§ **Task goal**
Render the lines of the listing as a Markdown table with the columns Row and Entry, giving each line a row number and skipping blank lines. Start at the line that contains "Select the Leg body label" and stop after the line that contains "Looking at the".

§ **Data for this task**
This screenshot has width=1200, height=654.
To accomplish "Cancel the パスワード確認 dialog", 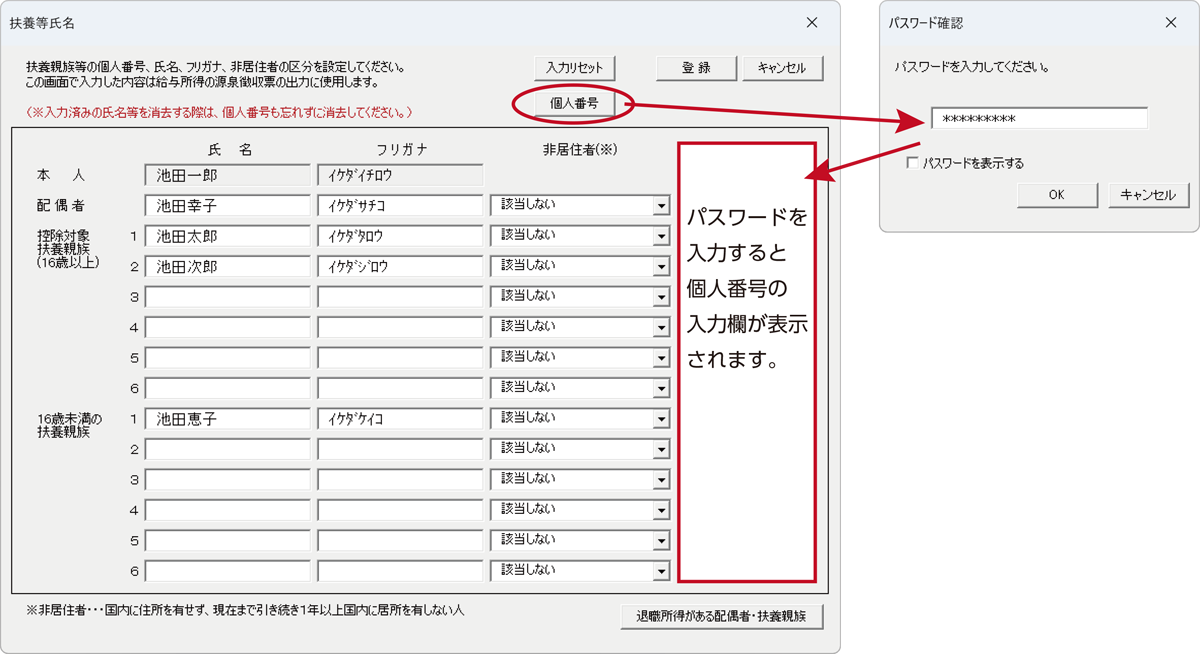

--

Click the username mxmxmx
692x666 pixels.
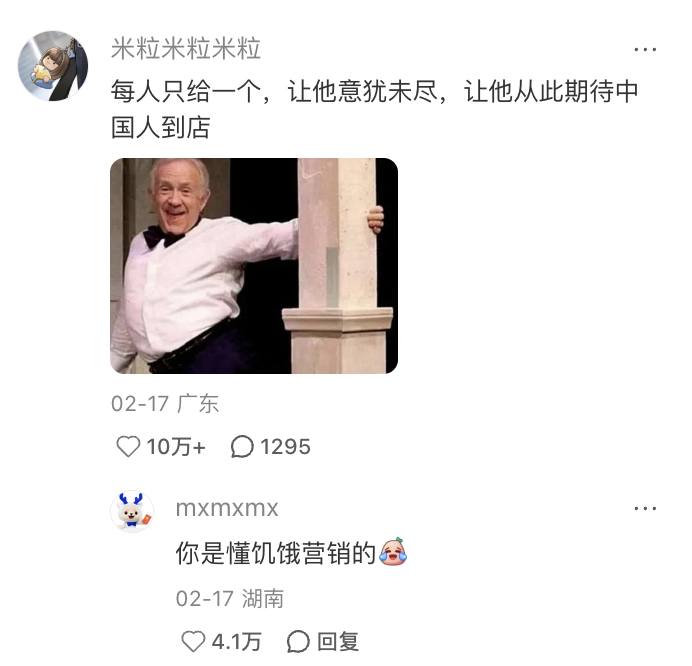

---

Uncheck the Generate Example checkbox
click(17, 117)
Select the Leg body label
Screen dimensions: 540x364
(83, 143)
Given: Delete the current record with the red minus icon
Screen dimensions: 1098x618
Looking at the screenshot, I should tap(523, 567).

§ **Result for this task**
| Row | Entry |
|---|---|
| 1 | Select the Leg body label |
| 2 | Screen dimensions: 540x364 |
| 3 | (83, 143) |
| 4 | Given: Delete the current record with the red minus icon |
| 5 | Screen dimensions: 1098x618 |
| 6 | Looking at the screenshot, I should tap(523, 567). |